WORK TO COMPLETE |
Give back the entire listing below, unaltered.

****************

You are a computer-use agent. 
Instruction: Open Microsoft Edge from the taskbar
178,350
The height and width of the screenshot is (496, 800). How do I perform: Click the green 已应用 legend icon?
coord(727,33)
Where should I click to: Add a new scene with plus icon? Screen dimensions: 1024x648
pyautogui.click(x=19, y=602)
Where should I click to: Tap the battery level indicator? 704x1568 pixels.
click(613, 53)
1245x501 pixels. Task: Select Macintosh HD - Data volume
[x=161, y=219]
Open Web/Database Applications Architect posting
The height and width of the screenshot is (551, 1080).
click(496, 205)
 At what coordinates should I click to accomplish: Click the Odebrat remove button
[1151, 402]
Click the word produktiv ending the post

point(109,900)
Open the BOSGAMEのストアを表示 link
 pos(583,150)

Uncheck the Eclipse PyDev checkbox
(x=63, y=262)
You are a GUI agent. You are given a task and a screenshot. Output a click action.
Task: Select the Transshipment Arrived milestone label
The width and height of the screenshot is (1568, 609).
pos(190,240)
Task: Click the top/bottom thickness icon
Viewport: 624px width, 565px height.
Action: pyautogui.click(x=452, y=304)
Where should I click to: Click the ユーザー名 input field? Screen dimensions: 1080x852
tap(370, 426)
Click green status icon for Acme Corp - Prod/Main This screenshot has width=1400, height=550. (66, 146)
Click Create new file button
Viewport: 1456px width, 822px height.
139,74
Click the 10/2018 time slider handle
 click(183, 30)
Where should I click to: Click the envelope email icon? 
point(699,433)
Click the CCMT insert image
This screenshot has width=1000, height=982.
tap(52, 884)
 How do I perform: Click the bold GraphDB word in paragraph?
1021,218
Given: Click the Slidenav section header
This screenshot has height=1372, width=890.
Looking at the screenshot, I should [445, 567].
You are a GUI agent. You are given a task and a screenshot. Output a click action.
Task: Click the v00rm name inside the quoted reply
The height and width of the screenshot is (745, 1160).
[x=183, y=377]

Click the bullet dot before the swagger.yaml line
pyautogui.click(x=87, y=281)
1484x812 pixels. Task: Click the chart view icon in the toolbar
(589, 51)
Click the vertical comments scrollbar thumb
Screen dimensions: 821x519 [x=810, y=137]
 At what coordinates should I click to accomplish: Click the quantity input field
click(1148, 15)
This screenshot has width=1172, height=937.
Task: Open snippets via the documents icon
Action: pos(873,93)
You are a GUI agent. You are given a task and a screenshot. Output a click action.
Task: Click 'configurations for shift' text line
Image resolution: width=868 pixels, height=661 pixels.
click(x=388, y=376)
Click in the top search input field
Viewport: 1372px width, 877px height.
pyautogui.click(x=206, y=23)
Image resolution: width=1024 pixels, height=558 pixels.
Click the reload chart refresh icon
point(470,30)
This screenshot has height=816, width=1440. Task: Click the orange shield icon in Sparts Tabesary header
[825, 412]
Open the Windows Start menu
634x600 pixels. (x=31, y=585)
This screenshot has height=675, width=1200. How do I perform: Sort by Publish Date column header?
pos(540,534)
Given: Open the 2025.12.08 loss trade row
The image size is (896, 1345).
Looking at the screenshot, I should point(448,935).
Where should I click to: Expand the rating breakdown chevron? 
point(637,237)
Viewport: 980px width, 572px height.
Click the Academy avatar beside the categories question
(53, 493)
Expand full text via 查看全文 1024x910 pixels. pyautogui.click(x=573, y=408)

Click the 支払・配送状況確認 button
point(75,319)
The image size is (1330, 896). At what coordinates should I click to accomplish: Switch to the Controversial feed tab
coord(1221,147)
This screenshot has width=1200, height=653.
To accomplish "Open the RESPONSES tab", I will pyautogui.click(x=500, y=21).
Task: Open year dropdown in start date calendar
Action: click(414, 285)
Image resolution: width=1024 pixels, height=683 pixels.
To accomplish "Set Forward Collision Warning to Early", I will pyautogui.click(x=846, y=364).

****************

TASK RESPONSE |
You are a computer-use agent. 
Instruction: Open Microsoft Edge from the taskbar
178,350
The height and width of the screenshot is (496, 800). How do I perform: Click the green 已应用 legend icon?
coord(727,33)
Where should I click to: Add a new scene with plus icon? Screen dimensions: 1024x648
pyautogui.click(x=19, y=602)
Where should I click to: Tap the battery level indicator? 704x1568 pixels.
click(613, 53)
1245x501 pixels. Task: Select Macintosh HD - Data volume
[x=161, y=219]
Open Web/Database Applications Architect posting
The height and width of the screenshot is (551, 1080).
click(496, 205)
 At what coordinates should I click to accomplish: Click the Odebrat remove button
[1151, 402]
Click the word produktiv ending the post

point(109,900)
Open the BOSGAMEのストアを表示 link
 pos(583,150)

Uncheck the Eclipse PyDev checkbox
(x=63, y=262)
You are a GUI agent. You are given a task and a screenshot. Output a click action.
Task: Select the Transshipment Arrived milestone label
The width and height of the screenshot is (1568, 609).
pos(190,240)
Task: Click the top/bottom thickness icon
Viewport: 624px width, 565px height.
Action: pyautogui.click(x=452, y=304)
Where should I click to: Click the ユーザー名 input field? Screen dimensions: 1080x852
tap(370, 426)
Click green status icon for Acme Corp - Prod/Main This screenshot has width=1400, height=550. (66, 146)
Click Create new file button
Viewport: 1456px width, 822px height.
139,74
Click the 10/2018 time slider handle
 click(183, 30)
Where should I click to: Click the envelope email icon? 
point(699,433)
Click the CCMT insert image
This screenshot has width=1000, height=982.
tap(52, 884)
 How do I perform: Click the bold GraphDB word in paragraph?
1021,218
Given: Click the Slidenav section header
This screenshot has height=1372, width=890.
Looking at the screenshot, I should [445, 567].
You are a GUI agent. You are given a task and a screenshot. Output a click action.
Task: Click the v00rm name inside the quoted reply
The height and width of the screenshot is (745, 1160).
[x=183, y=377]

Click the bullet dot before the swagger.yaml line
pyautogui.click(x=87, y=281)
1484x812 pixels. Task: Click the chart view icon in the toolbar
(589, 51)
Click the vertical comments scrollbar thumb
Screen dimensions: 821x519 [x=810, y=137]
 At what coordinates should I click to accomplish: Click the quantity input field
click(1148, 15)
This screenshot has width=1172, height=937.
Task: Open snippets via the documents icon
Action: pos(873,93)
You are a GUI agent. You are given a task and a screenshot. Output a click action.
Task: Click 'configurations for shift' text line
Image resolution: width=868 pixels, height=661 pixels.
click(x=388, y=376)
Click in the top search input field
Viewport: 1372px width, 877px height.
pyautogui.click(x=206, y=23)
Image resolution: width=1024 pixels, height=558 pixels.
Click the reload chart refresh icon
point(470,30)
This screenshot has height=816, width=1440. Task: Click the orange shield icon in Sparts Tabesary header
[825, 412]
Open the Windows Start menu
634x600 pixels. (x=31, y=585)
This screenshot has height=675, width=1200. How do I perform: Sort by Publish Date column header?
pos(540,534)
Given: Open the 2025.12.08 loss trade row
The image size is (896, 1345).
Looking at the screenshot, I should point(448,935).
Where should I click to: Expand the rating breakdown chevron? 
point(637,237)
Viewport: 980px width, 572px height.
Click the Academy avatar beside the categories question
(53, 493)
Expand full text via 查看全文 1024x910 pixels. pyautogui.click(x=573, y=408)

Click the 支払・配送状況確認 button
point(75,319)
The image size is (1330, 896). At what coordinates should I click to accomplish: Switch to the Controversial feed tab
coord(1221,147)
This screenshot has width=1200, height=653.
To accomplish "Open the RESPONSES tab", I will pyautogui.click(x=500, y=21).
Task: Open year dropdown in start date calendar
Action: click(414, 285)
Image resolution: width=1024 pixels, height=683 pixels.
To accomplish "Set Forward Collision Warning to Early", I will pyautogui.click(x=846, y=364).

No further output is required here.